Written request: Render the items from the line with "The width and height of the screenshot is (616, 252)." through the line with "(x=184, y=118)", both included, as a two-column CSV headed text and answer. Give one row per item, with each value in a single quoted field and line breaks replaced by spaces.

------------------------------------------------------------

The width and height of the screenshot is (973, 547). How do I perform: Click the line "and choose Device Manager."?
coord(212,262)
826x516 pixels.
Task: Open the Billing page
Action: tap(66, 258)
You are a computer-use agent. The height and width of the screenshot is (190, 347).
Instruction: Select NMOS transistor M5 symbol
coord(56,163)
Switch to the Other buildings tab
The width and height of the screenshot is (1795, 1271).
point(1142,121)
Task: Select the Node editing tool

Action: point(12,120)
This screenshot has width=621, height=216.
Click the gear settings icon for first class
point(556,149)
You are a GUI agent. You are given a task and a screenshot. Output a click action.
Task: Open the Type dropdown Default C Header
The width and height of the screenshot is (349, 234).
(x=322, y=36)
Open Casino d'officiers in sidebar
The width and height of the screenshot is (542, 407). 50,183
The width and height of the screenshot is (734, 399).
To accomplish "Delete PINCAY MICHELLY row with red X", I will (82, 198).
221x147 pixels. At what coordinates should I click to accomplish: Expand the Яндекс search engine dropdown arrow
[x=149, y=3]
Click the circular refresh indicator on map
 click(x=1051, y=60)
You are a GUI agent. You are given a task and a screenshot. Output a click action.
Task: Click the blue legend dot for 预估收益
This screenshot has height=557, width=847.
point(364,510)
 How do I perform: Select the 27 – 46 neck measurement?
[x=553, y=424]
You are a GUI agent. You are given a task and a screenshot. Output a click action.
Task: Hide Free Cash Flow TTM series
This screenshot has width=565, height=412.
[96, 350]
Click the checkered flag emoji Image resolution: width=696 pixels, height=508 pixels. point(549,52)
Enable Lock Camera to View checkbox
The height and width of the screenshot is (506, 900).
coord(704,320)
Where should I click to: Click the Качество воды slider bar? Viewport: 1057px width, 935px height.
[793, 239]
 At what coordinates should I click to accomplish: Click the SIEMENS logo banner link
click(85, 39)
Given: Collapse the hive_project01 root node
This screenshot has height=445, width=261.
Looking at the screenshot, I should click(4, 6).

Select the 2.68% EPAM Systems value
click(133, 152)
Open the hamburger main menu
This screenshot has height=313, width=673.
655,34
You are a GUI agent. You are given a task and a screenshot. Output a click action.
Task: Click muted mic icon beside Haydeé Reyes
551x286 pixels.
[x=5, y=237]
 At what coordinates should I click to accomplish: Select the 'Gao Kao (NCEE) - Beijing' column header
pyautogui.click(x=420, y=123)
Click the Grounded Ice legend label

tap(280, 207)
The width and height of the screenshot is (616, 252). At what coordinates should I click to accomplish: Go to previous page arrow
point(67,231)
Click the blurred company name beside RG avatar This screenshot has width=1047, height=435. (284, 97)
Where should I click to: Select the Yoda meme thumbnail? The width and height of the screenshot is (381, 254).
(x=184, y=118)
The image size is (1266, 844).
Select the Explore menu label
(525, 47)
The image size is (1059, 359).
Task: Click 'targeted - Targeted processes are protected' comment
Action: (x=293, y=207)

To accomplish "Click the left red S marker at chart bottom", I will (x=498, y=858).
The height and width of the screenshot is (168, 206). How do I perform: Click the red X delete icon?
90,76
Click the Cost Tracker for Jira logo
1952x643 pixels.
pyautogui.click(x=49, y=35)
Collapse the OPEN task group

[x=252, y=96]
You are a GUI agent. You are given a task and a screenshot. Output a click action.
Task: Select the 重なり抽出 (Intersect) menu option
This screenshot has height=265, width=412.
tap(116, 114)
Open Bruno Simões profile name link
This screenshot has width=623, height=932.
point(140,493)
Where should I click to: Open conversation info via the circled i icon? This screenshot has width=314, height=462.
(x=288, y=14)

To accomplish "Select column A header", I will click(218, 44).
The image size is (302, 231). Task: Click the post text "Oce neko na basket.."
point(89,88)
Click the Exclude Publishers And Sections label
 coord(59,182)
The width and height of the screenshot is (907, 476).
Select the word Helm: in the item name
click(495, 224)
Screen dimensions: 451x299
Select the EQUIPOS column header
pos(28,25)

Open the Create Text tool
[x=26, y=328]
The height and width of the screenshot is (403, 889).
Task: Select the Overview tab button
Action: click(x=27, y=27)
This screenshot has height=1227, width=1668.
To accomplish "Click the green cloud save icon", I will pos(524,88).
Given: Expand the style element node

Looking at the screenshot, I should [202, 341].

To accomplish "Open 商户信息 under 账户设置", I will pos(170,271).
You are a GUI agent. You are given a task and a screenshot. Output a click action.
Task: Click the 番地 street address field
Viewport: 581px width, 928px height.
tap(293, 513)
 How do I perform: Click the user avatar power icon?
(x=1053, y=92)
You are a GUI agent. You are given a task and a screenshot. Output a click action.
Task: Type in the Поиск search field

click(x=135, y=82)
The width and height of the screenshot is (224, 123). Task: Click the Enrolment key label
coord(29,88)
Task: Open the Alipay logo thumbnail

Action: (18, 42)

------------------------------------------------------------

Answer below:
text,answer
"The width and height of the screenshot is (616, 252). At what coordinates should I click to accomplish: Go to previous page arrow","point(67,231)"
"Click the blurred company name beside RG avatar This screenshot has width=1047, height=435.","(284, 97)"
"Where should I click to: Select the Yoda meme thumbnail? The width and height of the screenshot is (381, 254).","(x=184, y=118)"